I hope that my being at that dinner with Deborah that evening and in the photograph she posted on Facebook aren't construed by anyone as an endorsement of her work. Yesterday, I went to the library to get a copy of Revolution, because, Deborah said she is working on a book that will be set in Sacramento, and, she said, it will include the Native occupation of Alcatraz. I want to see what her writing is like so that I can be an informed reader when her third book comes out.
Before going to the library, I looked online to see if there was a trailer for it. In doing that, I found a video of Deborah reading aloud at the National Book Award Finalists Reading event. Watching it, I was, again, stunned. She read aloud from chapter two. Before her reading, she told the audience what happened in chapter one. The white character, Sunny, is swimming in a public pool, at night. She touches something soft and warm, which turns out to be a black boy. She screams, he runs away. Then she and Gillette (another white character) take off too, but by then, the deputy is there. She tells him what happened. The last lines of that chapter are these (page 52):
There was a colored boy in our pool. A colored boy. And I touched him, my skin on his skin. I touched a colored boy. And then he ran away, like he was on fire.As readers of AICL know, I keep children foremost in my mind when I analyze a book. In this case, how will a black child read and respond to those lines? And, what will Deborah think of my focus--right now--on that part of her book? I haven't read the whole book. No doubt, people who read AICL will be influenced by my pointing out that part of the book. Will Deborah think I am, like the people at Heavy Medal, "dangerous"?
Deborah said, above, that "Sometimes in our (collective) zeal to "get it right" we point at a problem that isn't there." She means the people who criticized her for Ray's voice in Revolution. The dinner and Deborah's remarks are the latest in a string of events in which people in positions of power object to "fervent" people. Jane Resh Thomas did it in a lecture at Hamline and Kate Gale did it in an article at Huffington Post.

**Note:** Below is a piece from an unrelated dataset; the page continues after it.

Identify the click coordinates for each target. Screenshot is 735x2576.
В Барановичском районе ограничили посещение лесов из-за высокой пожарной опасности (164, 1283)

I'll wind down by saying (again), that I've spent hours thinking about that dinner. It seemed--seems--important that I write about it for AICL. This essay is the outcome of those hours of thinking. I was uncomfortable then, and I'm uncomfortable now. I wanted to say more, then, but chose to be gracious, instead. I'm disappointed in my reluctance then, and now. I don't know where it emanates from. Why did I choose not to make a white writer uncomfortable? Is Deborah uncomfortable now, as she reads this? Are you (reader) uncomfortable? If so, why? Was Deborah worried about my comfort, then, or now? Does it matter?!
I can get lost in those questions, but must remember this: I do the work I do, not for a writer, but for the youth who will read the work of any given writer. For the ways it will help--or harm--a reader's self esteem or knowledge base.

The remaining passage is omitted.